担当する装置は、製品の滅菌を左右する包装材を熱で溶かして製品を密閉させるものだが、この熱が包装袋の密着度に大きく影響を与える。密着が不確実だと製品が外気に触れて汚染されてしまう可能性があるため、適切な温度の熱プレートで均一に圧をかけながら過熱し確実に密封しなければならない。最も重要なのは過熱する温度をいかに安定させるか。だが、一般的な温度センサーでは熱プレートの圧力に耐えられず、この温度を正しく測定できない。そこで川野はこの条件で温度を測定する機構を考案し、その検証がはじまった。
「まずは机上で計算して、次に実際に別の標準温度計と比較測定を行った。このデータを統計的手法に基づいて解析して、温度のばらつき(不確かさ)が包装袋の密着度にどの程度の影響を与えるかを提示しました」
たとえば、装置の設定値が132℃だとしても実際の温度はその前後で必ずばらつく。設定値が132℃であっても、実際は131.5℃の時があるかもしれない。その0.5℃の違いが密着度にどれだけ影響するのか。それは許容できうるものなのか―。これを定量的・科学的に検証し評価することが、この装置には欠かせないのだ。

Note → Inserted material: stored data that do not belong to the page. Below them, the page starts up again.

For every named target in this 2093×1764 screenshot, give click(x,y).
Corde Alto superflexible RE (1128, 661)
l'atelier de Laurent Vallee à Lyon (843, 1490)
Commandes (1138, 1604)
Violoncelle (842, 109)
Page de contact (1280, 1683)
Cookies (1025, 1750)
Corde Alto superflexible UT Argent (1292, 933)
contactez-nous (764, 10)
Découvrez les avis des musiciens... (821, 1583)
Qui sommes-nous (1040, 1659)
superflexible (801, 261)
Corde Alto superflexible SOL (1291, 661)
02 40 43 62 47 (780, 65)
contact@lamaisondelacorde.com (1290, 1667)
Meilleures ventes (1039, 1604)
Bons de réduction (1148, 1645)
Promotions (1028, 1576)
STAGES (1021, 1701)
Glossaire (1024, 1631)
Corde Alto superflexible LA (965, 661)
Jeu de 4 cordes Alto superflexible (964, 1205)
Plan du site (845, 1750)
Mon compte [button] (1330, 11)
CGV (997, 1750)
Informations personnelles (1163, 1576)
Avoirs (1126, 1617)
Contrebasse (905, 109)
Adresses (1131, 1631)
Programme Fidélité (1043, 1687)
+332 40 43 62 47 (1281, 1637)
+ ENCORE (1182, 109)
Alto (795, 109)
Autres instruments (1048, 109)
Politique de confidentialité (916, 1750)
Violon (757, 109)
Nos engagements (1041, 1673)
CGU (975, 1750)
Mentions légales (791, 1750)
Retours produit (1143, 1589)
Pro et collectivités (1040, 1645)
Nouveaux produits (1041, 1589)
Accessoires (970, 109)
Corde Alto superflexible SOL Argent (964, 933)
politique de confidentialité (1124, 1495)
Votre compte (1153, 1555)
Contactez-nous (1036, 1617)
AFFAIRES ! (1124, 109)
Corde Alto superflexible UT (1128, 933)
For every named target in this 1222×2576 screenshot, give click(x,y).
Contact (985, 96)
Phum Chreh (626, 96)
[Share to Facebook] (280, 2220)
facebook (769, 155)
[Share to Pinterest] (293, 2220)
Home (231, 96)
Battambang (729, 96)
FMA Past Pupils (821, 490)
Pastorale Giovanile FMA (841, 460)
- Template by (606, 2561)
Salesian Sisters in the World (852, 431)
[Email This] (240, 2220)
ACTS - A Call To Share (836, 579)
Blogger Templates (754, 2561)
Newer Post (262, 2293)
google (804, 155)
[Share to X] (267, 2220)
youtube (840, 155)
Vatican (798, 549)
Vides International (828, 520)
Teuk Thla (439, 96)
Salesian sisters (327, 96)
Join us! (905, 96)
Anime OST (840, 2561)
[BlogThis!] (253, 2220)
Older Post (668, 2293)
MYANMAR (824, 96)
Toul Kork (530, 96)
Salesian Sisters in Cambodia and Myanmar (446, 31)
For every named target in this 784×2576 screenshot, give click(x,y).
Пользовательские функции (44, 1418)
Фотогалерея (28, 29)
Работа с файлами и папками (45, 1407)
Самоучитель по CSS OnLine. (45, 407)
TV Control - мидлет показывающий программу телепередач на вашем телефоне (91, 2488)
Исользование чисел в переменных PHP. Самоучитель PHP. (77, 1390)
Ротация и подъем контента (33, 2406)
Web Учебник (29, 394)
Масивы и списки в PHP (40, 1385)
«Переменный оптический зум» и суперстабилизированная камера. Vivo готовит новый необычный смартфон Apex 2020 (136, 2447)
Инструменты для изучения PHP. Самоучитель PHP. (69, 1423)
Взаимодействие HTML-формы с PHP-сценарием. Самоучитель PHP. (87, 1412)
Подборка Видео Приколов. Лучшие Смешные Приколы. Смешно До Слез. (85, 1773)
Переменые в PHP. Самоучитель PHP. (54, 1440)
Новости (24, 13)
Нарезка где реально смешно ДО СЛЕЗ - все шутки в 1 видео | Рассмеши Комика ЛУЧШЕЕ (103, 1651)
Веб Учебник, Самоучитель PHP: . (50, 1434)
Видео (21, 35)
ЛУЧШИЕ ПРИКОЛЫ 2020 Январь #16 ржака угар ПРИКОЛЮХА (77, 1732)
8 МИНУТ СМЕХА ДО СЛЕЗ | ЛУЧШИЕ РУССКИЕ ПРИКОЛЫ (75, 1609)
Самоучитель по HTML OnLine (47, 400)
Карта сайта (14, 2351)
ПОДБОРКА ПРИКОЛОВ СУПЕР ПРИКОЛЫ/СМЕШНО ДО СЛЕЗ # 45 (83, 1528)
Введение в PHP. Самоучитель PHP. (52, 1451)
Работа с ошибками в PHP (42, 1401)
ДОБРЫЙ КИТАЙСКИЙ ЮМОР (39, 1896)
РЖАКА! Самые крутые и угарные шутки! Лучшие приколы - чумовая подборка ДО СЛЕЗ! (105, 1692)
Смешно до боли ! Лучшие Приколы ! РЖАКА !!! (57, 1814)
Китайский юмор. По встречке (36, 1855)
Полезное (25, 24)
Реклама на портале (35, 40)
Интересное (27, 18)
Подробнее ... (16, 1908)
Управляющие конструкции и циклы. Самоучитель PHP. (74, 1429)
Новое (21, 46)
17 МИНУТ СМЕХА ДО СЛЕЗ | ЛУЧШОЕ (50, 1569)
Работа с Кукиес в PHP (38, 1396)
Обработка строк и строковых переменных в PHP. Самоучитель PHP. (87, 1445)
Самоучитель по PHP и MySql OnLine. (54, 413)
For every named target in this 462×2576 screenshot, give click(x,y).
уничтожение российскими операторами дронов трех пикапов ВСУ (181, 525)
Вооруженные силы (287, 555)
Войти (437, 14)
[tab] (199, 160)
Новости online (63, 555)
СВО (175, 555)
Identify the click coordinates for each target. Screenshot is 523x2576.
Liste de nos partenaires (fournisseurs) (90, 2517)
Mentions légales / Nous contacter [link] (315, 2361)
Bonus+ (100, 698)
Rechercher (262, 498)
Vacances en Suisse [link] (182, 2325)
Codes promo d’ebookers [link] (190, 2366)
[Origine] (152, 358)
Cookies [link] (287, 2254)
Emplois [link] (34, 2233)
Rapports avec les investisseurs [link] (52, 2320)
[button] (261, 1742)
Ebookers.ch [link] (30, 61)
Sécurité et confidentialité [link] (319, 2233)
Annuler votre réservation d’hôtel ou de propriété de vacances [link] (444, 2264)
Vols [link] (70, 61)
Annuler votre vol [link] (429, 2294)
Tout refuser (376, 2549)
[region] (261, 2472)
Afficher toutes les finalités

「対電圧のばらつき、温度のばらつきなど、すべてを総合したばらつきの値を正しく評価するのはかなり大変な作業です。そこから、出たばらつきが品質にどう影響するか。この辺りは僕の業務の中では一番難しいし、やりがいがある。今も勉強中です」
川野が試行錯誤しながら完成させた温度測定のしくみは3ヵ月で日の目を見た。更新した包装機は、現在も現場で実際に動き、重要な役目を果たしている。
現場でアウトプットする知識と技術
「電気が通っているものは何でも、自分の担当」と川野が言うように、約200人が働く工場の設備はもちろん、照明、警報、放送設備等もすべて川野の管轄。「僕自身、電気がベースではないので最初は苦労しました。とはいえ、照明一つとっても、使い方を誤ったり管理を怠ったりすると発火してしまうこともある。細かいことから確実にしていくためには、ただ既存のものをなぞるのではなく、一つひとつ知識を身につけてから現場で活かしていくことが大切だと思います。すべては原理が大事だから」
学生時代に学んだ知識は、今の業務にかなりマッチングしている。その知識を基に、さらに深め、技術へと昇華させてきた。その知識と技術を、今後現場でどうカタチにしていくのか。そして、現場を牽引していくこと。その段階に、川野は足を踏み入れている。
幅広い知識を学んでいた高専時代。専攻科ではなく、大学進学への道も頭をかすめた。入社当初も、その想いは川野の中にほんの少しだけ残っていた。でも、今は違う。学生時代の知識が存分に活かされ、さらに拡張して現場の役に立っているからだ。
「今は充実しています。だから、これまで歩んできた道は悪くなかったと思っています」
好きなスポーツが繋ぐ、大切な関係性
大分工場のサッカー部に所属しており、毎週ノー残業デーは仕事後に汗を流している。元々は野球部にも所属していたが、今年廃部になってしまい現在はサッカー一筋。元来、生粋のスポーツ好きであり単に楽しむ為に2つの運動部に所属してきたが、そこで生まれた人間関係がネットワークになり、仕事の思わぬ場面で助けになることもしばしば。また、現在のサッカー部員はメディカル以外の隣接工場の人も多い。サッカー部でのコミュニケーションをきっかけに、他の事業分野の業務を知ることや多様な価値観に触れることにつながり、それは公私ともに良い刺激になっている。